Les intervenants ont souligné le fait que les transferts de fonds des migrants impactent significativement et positivement la croissance économique et l’investissement dans les pays de destination. Cette manne financière que reçoivent les familles des migrants est principalement dédiée à subventionner leurs besoins en matière de logement, d’éducation, d’alimentation et de santé.

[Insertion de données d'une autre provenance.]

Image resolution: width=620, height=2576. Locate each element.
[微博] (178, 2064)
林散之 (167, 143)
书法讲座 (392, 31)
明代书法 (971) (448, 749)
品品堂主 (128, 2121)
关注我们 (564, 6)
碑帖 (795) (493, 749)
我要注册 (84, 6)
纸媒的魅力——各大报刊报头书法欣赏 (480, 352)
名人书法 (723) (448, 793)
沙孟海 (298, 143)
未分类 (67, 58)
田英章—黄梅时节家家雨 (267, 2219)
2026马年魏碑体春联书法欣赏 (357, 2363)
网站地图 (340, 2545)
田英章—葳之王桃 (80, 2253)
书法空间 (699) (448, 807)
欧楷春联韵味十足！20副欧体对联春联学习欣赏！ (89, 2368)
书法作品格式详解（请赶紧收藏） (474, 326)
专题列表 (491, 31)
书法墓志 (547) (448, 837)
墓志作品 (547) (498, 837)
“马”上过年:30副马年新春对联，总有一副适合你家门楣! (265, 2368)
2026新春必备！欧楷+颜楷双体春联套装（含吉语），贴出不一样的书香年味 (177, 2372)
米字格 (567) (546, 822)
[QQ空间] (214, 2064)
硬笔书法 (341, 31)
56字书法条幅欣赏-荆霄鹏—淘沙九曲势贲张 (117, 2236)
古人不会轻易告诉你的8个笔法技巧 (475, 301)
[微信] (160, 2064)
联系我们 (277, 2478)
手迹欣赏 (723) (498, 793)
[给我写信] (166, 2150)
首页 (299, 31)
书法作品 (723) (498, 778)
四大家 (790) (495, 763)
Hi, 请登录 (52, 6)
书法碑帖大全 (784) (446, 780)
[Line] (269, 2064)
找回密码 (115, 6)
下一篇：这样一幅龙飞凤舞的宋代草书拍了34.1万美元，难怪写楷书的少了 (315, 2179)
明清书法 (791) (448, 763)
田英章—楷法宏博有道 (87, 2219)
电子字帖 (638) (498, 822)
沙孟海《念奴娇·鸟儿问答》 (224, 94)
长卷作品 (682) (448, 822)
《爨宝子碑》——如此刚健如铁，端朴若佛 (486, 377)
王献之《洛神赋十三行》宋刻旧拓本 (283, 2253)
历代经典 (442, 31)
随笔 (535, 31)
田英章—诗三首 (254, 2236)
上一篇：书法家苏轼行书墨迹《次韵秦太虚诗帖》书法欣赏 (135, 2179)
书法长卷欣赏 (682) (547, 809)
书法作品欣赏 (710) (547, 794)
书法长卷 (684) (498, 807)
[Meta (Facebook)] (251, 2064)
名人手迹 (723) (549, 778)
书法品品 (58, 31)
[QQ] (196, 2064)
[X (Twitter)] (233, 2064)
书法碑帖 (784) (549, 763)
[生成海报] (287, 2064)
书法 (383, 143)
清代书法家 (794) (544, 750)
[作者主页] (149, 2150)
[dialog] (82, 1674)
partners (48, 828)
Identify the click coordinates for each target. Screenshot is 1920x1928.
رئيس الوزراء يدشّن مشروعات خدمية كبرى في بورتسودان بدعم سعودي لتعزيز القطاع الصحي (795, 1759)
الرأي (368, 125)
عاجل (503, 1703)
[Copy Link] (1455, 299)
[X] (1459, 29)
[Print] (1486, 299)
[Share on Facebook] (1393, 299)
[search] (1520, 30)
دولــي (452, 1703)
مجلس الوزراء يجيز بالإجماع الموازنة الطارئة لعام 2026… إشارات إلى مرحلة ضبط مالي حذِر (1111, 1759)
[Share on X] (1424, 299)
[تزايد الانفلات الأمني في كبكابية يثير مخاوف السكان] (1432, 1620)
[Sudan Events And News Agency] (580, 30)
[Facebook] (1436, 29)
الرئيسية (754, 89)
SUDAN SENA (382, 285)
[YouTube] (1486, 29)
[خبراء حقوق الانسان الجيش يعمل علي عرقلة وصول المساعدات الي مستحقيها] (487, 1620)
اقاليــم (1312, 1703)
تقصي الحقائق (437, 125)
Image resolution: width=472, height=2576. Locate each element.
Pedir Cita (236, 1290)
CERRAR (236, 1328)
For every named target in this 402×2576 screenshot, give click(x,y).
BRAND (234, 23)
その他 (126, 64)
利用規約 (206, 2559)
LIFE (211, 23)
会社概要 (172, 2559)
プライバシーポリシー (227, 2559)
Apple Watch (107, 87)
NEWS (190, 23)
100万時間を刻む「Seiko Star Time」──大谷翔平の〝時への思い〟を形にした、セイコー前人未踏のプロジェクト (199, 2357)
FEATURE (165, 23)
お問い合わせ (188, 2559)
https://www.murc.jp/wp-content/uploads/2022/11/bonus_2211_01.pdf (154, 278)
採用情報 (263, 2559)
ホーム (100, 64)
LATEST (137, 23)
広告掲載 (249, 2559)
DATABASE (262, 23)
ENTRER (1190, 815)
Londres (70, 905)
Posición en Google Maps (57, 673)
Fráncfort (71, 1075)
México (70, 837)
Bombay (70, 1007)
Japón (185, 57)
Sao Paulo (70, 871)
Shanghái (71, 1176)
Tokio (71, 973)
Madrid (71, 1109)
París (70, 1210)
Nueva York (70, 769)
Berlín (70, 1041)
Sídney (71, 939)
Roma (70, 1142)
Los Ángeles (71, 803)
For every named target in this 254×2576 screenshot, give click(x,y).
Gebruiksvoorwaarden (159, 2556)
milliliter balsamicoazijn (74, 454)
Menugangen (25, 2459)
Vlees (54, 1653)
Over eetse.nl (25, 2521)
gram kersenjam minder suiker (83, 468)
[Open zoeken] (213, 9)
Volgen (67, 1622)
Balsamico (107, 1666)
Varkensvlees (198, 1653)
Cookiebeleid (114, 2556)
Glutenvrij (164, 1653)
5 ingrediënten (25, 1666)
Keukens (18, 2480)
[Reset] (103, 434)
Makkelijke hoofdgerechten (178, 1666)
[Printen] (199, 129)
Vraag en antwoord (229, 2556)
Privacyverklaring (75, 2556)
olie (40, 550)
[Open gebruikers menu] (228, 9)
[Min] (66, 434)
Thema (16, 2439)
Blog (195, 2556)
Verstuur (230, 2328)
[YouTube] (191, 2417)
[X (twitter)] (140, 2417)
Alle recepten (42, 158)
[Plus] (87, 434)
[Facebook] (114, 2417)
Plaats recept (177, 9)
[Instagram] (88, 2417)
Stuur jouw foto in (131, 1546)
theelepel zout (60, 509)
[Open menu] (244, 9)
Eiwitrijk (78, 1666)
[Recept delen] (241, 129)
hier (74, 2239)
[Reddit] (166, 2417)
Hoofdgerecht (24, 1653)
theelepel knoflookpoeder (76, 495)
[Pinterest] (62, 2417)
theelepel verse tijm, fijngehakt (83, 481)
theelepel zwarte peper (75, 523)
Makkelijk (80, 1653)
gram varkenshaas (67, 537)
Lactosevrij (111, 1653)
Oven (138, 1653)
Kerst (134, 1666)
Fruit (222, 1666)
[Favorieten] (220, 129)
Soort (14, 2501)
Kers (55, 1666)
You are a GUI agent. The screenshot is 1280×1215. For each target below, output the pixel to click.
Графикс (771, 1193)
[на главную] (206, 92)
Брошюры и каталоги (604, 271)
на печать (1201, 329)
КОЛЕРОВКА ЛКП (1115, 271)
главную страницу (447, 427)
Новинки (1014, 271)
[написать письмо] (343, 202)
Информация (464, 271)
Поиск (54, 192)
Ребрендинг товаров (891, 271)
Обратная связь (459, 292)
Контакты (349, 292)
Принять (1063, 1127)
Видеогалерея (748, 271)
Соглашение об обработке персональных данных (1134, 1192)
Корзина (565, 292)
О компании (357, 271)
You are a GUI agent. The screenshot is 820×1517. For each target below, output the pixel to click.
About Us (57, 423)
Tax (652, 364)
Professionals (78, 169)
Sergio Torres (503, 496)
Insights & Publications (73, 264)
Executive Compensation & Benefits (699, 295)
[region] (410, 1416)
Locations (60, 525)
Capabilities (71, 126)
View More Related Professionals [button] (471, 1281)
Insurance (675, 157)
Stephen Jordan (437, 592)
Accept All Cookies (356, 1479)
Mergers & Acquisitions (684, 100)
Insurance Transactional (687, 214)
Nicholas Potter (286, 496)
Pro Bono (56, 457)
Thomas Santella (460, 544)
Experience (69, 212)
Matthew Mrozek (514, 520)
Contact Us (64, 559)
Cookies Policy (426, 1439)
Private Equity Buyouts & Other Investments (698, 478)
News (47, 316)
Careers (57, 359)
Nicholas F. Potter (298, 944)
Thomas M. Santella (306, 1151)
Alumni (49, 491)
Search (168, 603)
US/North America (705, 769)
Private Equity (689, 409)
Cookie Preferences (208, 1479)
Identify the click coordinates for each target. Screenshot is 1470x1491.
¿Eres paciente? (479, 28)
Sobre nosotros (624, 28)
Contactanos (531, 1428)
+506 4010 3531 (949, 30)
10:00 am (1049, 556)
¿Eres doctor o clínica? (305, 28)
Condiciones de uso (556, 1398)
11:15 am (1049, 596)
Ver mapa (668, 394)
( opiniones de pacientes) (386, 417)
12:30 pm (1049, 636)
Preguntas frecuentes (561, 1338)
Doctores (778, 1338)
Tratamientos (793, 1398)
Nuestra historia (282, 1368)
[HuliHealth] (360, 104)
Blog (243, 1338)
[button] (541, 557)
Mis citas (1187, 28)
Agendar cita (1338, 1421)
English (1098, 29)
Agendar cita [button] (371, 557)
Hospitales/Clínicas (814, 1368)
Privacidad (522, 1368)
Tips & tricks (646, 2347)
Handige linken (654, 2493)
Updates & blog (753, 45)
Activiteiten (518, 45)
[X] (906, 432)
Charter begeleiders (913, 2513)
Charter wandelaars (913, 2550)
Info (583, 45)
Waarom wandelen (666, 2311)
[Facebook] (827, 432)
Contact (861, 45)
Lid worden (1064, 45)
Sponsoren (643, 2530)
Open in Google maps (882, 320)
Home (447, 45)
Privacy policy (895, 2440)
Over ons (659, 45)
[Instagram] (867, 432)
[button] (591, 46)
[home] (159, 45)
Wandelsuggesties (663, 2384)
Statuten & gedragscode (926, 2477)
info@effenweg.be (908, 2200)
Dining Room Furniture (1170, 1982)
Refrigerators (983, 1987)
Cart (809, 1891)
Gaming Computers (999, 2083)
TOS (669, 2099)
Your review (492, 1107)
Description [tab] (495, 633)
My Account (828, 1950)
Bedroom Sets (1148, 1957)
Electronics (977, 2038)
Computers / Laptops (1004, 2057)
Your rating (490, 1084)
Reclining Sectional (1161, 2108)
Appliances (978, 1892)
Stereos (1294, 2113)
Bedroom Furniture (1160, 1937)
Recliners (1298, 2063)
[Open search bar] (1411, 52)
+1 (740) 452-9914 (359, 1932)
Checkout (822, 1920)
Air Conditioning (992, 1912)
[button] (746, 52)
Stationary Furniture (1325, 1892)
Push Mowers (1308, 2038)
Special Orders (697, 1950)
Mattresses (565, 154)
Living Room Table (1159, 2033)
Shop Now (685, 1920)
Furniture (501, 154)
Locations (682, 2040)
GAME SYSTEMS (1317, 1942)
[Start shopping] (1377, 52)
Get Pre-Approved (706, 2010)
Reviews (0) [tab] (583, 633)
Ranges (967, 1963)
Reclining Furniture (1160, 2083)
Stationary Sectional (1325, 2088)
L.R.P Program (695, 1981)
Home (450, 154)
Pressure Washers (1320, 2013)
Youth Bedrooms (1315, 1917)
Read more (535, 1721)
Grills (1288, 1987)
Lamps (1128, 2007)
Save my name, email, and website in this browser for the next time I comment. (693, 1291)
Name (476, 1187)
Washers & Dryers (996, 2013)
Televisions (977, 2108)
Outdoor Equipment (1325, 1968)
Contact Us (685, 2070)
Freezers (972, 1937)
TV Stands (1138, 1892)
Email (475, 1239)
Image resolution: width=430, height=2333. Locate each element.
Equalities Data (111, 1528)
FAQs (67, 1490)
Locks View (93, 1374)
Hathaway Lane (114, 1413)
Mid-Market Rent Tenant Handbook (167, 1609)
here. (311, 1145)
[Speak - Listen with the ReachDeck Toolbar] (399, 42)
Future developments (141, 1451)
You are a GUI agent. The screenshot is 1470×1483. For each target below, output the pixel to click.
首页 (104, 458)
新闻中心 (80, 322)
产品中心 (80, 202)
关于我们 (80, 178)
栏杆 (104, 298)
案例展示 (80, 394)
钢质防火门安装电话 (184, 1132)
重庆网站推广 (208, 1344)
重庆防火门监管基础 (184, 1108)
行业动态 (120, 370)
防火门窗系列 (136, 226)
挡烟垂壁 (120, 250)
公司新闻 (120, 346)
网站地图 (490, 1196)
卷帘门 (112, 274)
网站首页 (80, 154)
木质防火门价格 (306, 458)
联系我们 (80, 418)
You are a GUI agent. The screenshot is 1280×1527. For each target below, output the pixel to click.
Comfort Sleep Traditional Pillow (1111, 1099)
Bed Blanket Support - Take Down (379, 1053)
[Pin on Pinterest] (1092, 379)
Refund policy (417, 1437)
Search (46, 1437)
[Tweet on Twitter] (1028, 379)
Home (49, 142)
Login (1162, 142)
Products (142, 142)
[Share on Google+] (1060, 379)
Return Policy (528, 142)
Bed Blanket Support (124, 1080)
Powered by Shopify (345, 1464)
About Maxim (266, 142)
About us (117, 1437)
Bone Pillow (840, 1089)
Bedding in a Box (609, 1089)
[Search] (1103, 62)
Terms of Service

«Plus de 80% des transferts des MRE sont destinés à la consommation (paiement de factures, etc.), 15% va à l’investissement immobilier et puis le reliquat vas vers de l’investissement productif», a souligné Karim Amor, président de la 13ème région des MeM de la CGEM. Et de préciser que la 13ème région des MeM veut susciter l’intérêt des MRE pour investir au Maroc et d’accompagner la dynamique de développement de l’économie nationale. Des pistes sur la manière dont les transferts de fonds pourraient être utilisés afin de faciliter l’insertion des pays émergents dans les mécanismes de la finance internationale ont ainsi été présentées. Cette insertion serait d’autant plus nécessaire pour cause de diminution des aides publics au développement, qui obligerait les pays à se tourner vers des modes de financement privés, dits «innovants». Une des pistes explorées concerne justement l’utilisation des transferts de fonds comme une garantie de revenus à
moyen ou long terme.
Le rôle de la digitalisation
Le digital ne pèse pas encore beaucoup pour le comparer aux circuits classiques du transfert des fonds explique Mouawia Essekelli, PDG de Wafacash. Et de préciser que c’est un moyen qui permet de réduire le coût d’envoi à moins de 3% qui est l’objectif initial des grands organismes internationaux, notamment l’ONU et la Banque mondiale. Il est à noter que selon la base de données de la Banque mondiale sur les coûts des transferts d’argent dans le monde, le tarif moyen pour l’envoi de 200 dollars était de 6% au quatrième trimestre de 2021, soit le double de la cible fixée par les Objectifs de développement durable (ODD), à savoir 3%. Au Maroc, chez certains opérateurs, les commissions atteignent jusqu’à 15%, souligne M. Amor. «Aujourd’hui à travers les fintechs et à travers la digitalisation telle qu’elle se profile, on pourrait mécaniquement augmenter les transferts car il suffit de réduire les coûts des transactions», affirme-t-il. De son côté M. Essekellion reste confiant quant à l’adaptation du Marocain au digital dans les années comme il s’est adapté au paiement par carte.